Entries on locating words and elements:

-- Start --

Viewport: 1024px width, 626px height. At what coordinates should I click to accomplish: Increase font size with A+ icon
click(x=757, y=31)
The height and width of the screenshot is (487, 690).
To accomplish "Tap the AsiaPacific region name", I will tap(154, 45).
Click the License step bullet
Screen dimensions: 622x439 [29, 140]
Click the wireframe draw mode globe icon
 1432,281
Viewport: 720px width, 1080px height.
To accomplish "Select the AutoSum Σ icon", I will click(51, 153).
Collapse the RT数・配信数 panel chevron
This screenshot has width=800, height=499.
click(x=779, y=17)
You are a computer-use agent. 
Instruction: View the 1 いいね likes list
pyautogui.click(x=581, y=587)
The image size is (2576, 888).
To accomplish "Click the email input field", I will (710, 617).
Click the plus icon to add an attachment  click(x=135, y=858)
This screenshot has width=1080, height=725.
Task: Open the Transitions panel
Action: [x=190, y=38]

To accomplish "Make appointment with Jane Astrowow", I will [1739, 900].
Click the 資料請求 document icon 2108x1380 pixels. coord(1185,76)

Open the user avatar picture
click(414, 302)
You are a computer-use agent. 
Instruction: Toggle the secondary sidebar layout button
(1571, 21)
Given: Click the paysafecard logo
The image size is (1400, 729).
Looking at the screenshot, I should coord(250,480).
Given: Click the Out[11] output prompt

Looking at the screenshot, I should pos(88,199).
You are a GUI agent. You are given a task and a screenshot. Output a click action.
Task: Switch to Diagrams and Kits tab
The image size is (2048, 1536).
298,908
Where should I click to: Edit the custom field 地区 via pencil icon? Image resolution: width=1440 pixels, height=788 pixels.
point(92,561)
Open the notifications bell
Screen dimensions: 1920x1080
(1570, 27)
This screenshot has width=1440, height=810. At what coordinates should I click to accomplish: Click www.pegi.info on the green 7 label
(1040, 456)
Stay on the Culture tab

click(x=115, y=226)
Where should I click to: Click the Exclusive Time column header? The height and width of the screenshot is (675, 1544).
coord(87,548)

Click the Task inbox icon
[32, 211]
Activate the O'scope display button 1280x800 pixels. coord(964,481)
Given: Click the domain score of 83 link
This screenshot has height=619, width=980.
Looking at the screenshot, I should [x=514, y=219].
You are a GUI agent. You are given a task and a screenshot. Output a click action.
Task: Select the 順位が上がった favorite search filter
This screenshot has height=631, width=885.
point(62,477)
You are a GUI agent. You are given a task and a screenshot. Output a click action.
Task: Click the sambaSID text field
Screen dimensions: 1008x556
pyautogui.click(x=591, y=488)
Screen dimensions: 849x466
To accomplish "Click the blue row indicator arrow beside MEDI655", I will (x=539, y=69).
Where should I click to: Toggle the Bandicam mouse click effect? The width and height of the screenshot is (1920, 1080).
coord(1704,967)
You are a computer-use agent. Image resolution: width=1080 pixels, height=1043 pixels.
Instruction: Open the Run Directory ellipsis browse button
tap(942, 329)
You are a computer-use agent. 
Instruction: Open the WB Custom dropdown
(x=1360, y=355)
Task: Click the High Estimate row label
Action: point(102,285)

-- End --

→ WHAT NEEDS TO BE DONE
Duplicate the stretch of entries from the line containing "Click the 資料請求" through the line containing "(1040, 456)", both ends included.

→ EXERCISE RESPONSE
Click the 資料請求 document icon 2108x1380 pixels. coord(1185,76)

Open the user avatar picture
click(414, 302)
You are a computer-use agent. 
Instruction: Toggle the secondary sidebar layout button
(1571, 21)
Given: Click the paysafecard logo
The image size is (1400, 729).
Looking at the screenshot, I should coord(250,480).
Given: Click the Out[11] output prompt

Looking at the screenshot, I should pos(88,199).
You are a GUI agent. You are given a task and a screenshot. Output a click action.
Task: Switch to Diagrams and Kits tab
The image size is (2048, 1536).
298,908
Where should I click to: Edit the custom field 地区 via pencil icon? Image resolution: width=1440 pixels, height=788 pixels.
point(92,561)
Open the notifications bell
Screen dimensions: 1920x1080
(1570, 27)
This screenshot has width=1440, height=810. At what coordinates should I click to accomplish: Click www.pegi.info on the green 7 label
(1040, 456)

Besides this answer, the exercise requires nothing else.